- [Provided information]:
┄┄┄┄┄┄

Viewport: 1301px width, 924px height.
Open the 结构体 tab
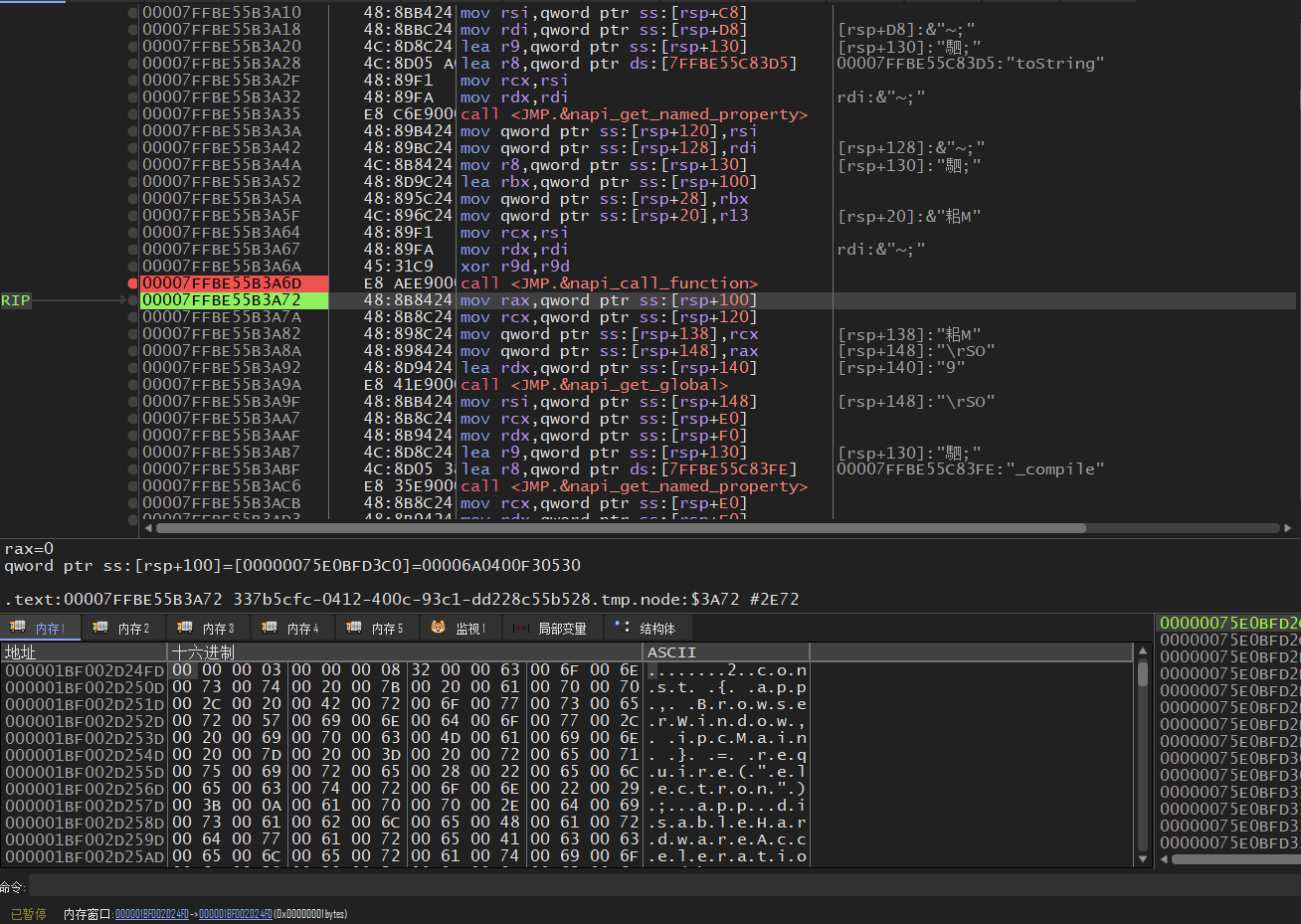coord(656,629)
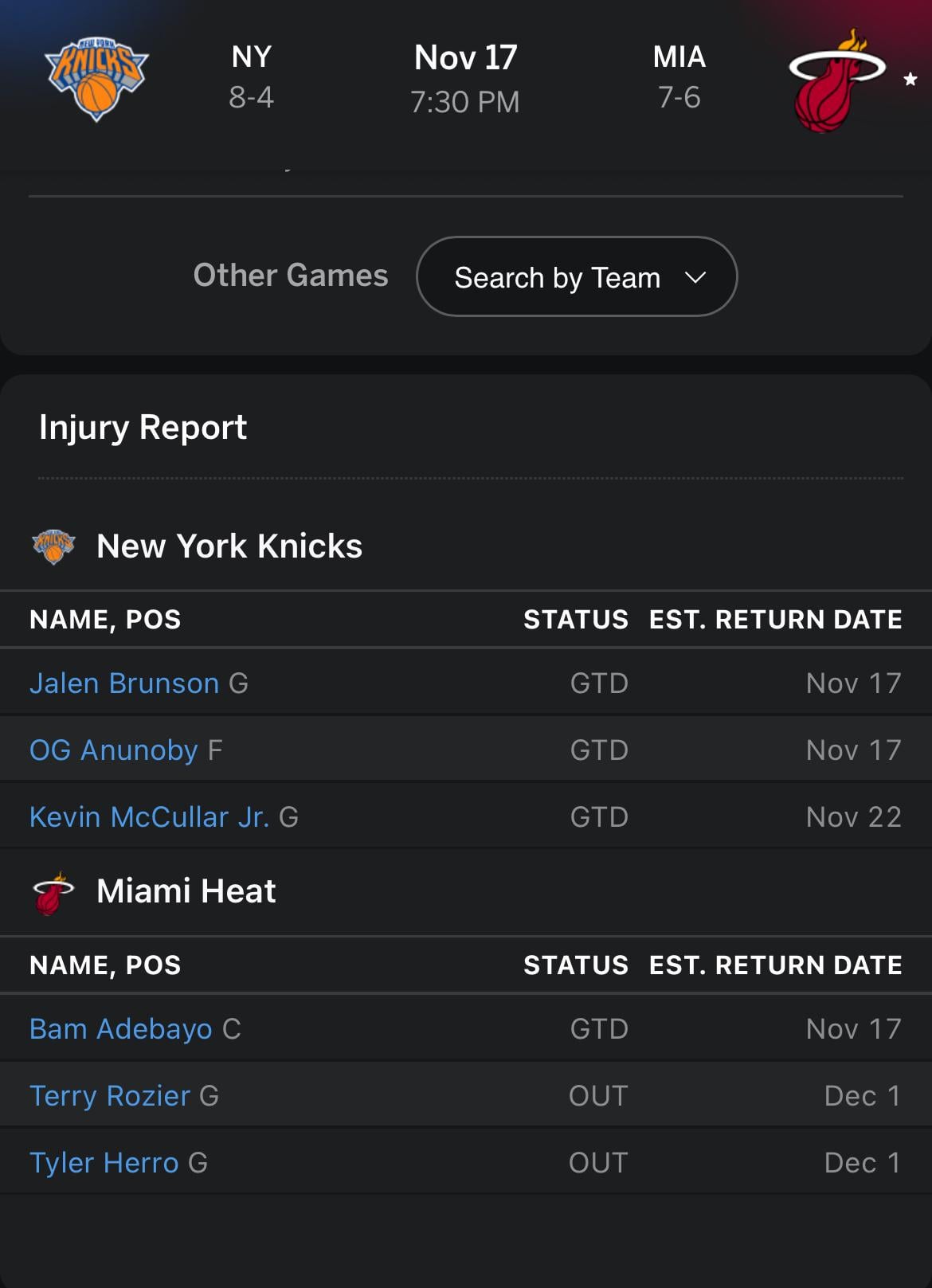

┄┄┄┄┄┄

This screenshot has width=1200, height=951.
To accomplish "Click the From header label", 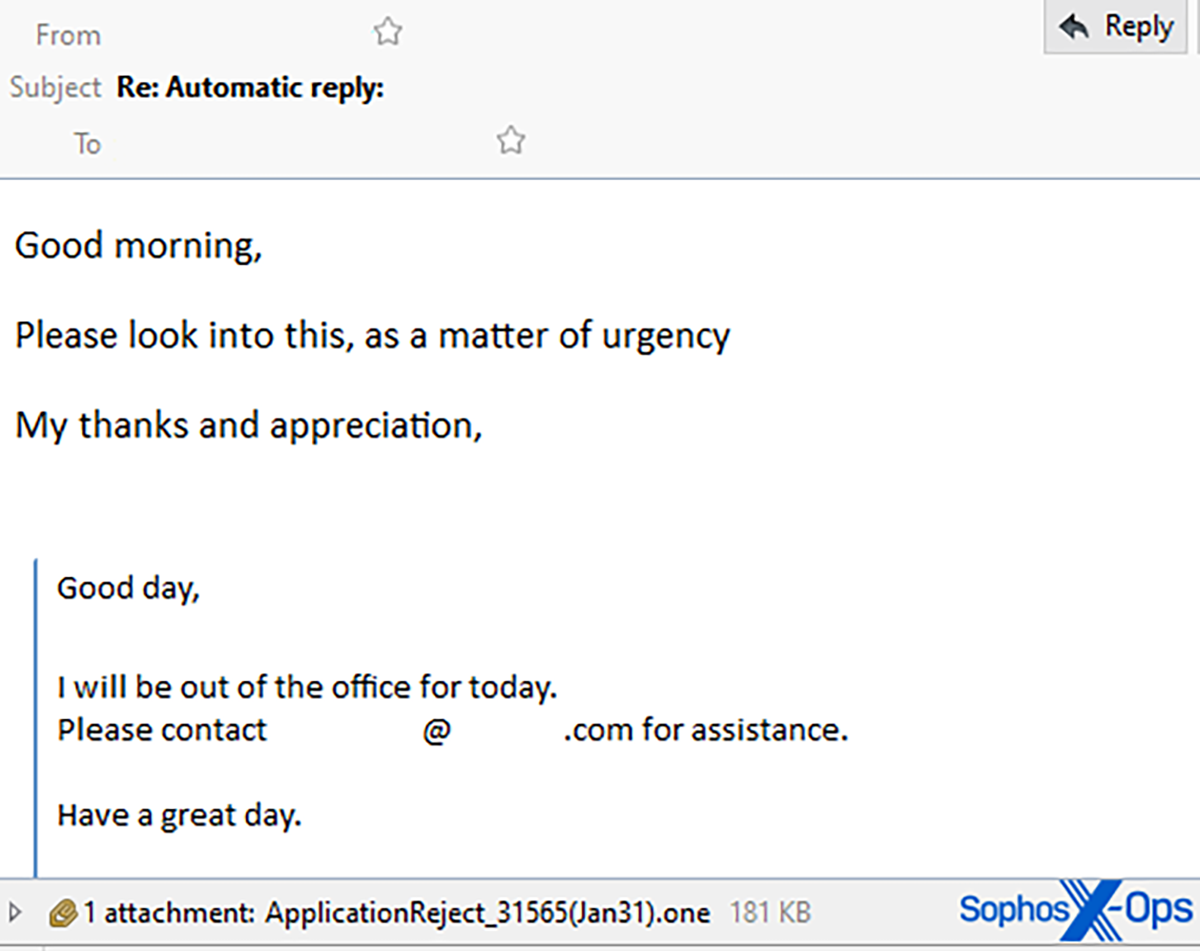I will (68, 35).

┄┄┄┄┄┄

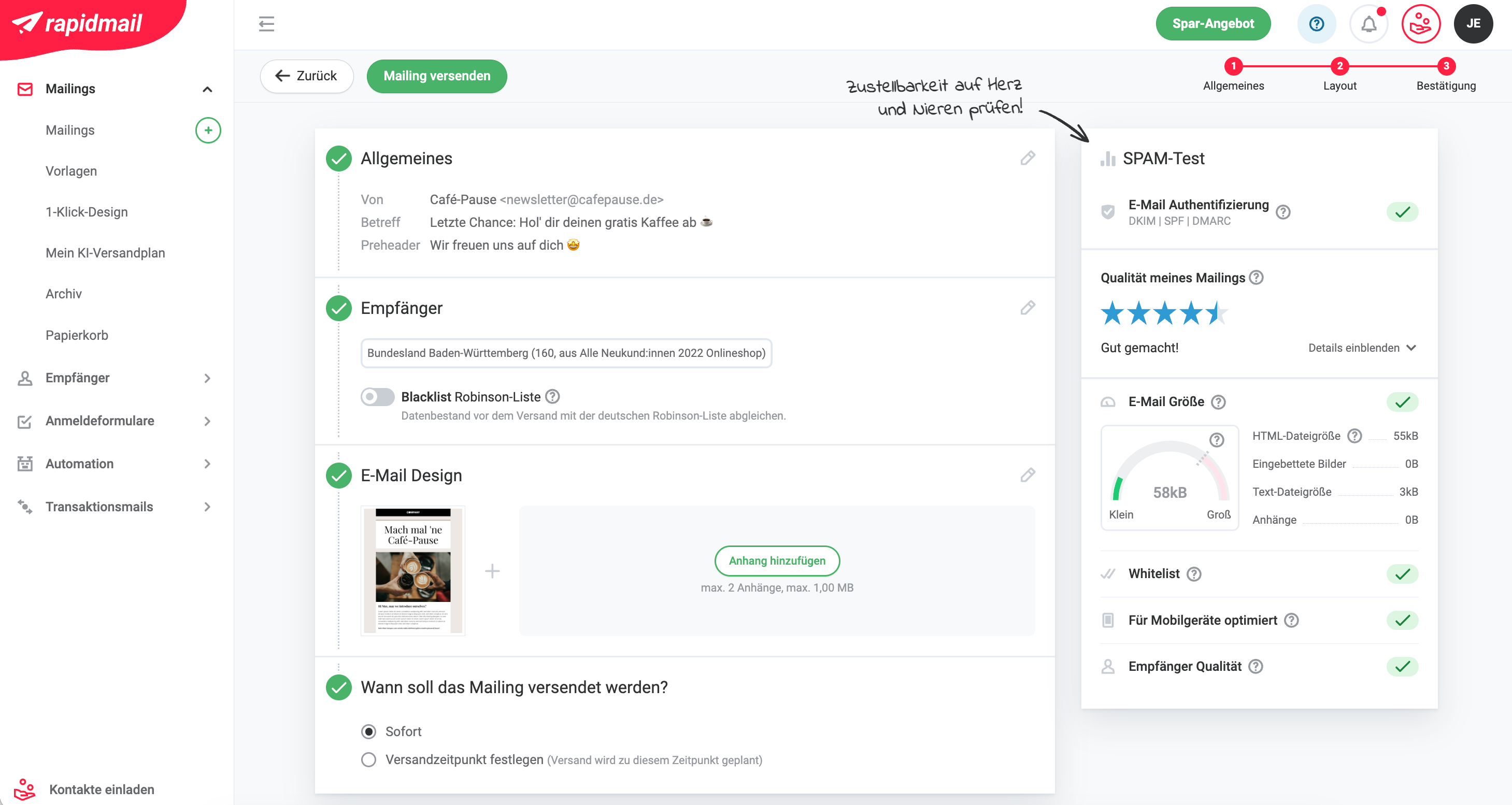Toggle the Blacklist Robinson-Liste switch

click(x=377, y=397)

┄┄┄┄┄┄

- [Task brief]: Rewrite the entries from the line containing "Viewport: 1301px width, 924px height." through the line containing "coord(656,629)", both ends included, as a numbered list without blank lines. Leave the pictures out.

- [Exercise solution]:
1. Viewport: 1301px width, 924px height.
2. Open the 结构体 tab
3. coord(656,629)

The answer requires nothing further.